*ACTIVITY:*
Of all the lines in the material, how many carry the string "each"? Respond with the number by itself.

*ENTRIES SHOWN:*
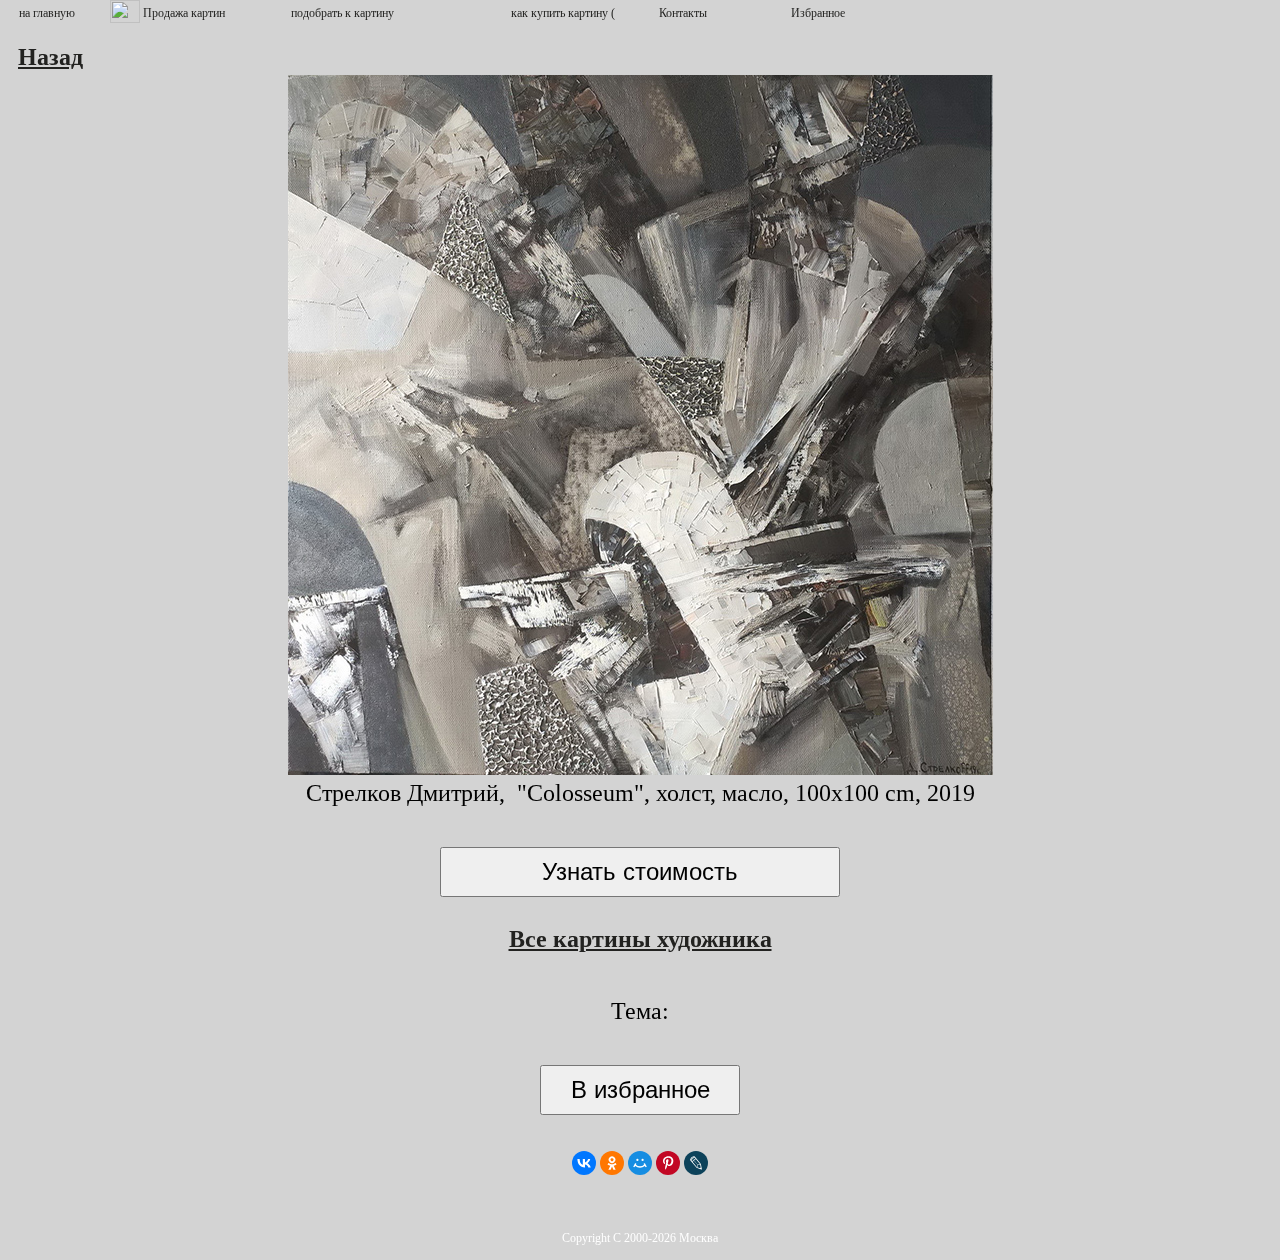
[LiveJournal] (696, 1163)
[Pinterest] (668, 1163)
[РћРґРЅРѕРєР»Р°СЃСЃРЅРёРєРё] (612, 1163)
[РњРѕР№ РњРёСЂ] (640, 1163)
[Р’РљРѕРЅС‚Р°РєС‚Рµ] (584, 1163)
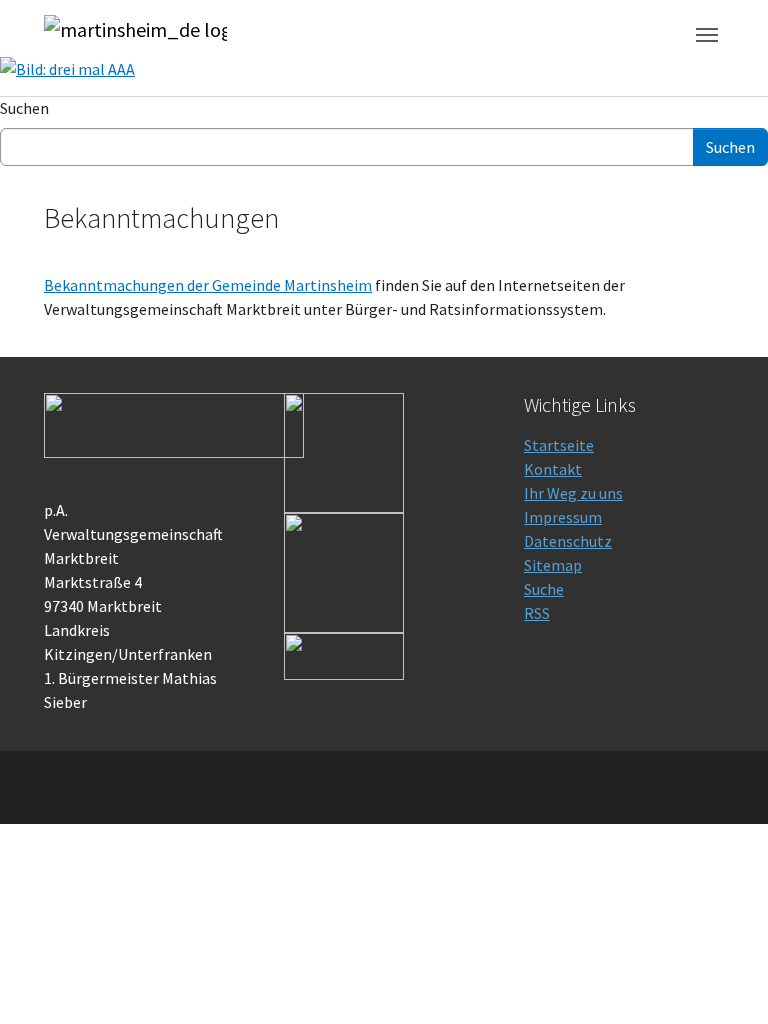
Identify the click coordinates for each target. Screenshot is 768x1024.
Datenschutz (568, 541)
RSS (537, 613)
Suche (544, 589)
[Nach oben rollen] (724, 980)
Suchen (24, 108)
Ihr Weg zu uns (573, 493)
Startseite (559, 445)
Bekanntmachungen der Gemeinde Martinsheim (208, 285)
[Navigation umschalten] (707, 35)
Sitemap (553, 565)
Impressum (563, 517)
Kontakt (553, 469)
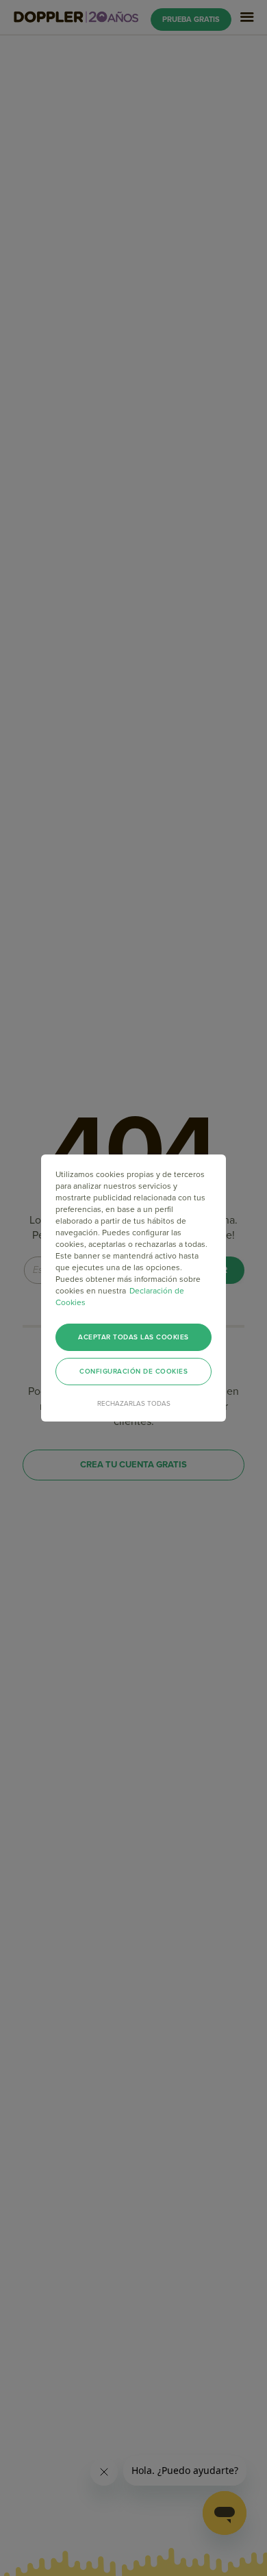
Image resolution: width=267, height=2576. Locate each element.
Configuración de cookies (133, 1371)
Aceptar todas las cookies (133, 1337)
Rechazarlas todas (133, 1404)
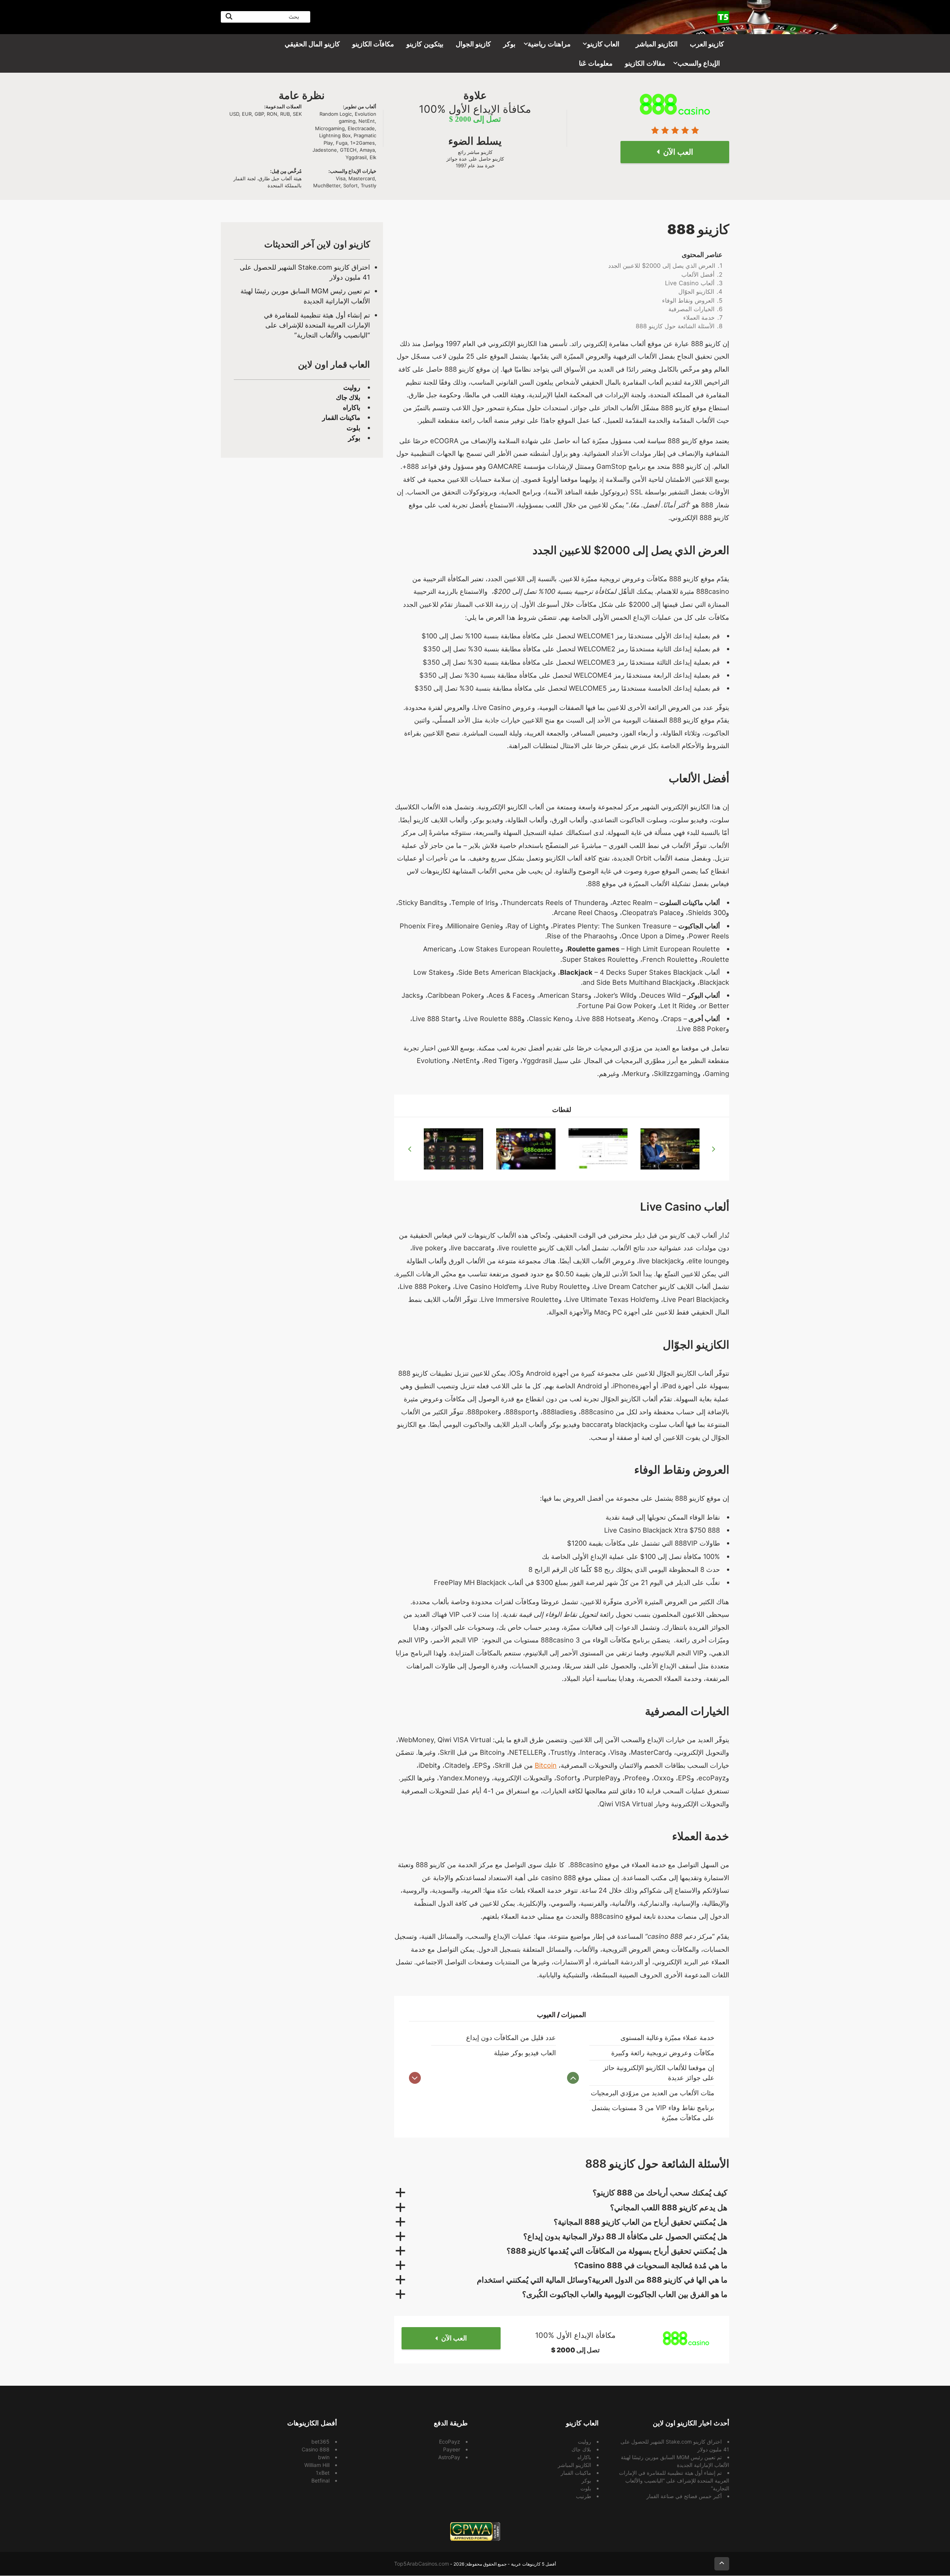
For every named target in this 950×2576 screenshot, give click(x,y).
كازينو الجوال (473, 44)
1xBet (323, 2473)
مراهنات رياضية (549, 44)
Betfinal (320, 2480)
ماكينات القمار (341, 417)
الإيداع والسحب (699, 63)
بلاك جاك (348, 397)
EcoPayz (449, 2441)
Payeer (451, 2449)
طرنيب (583, 2496)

*SOLUTION TO THE EXERCISE:*
2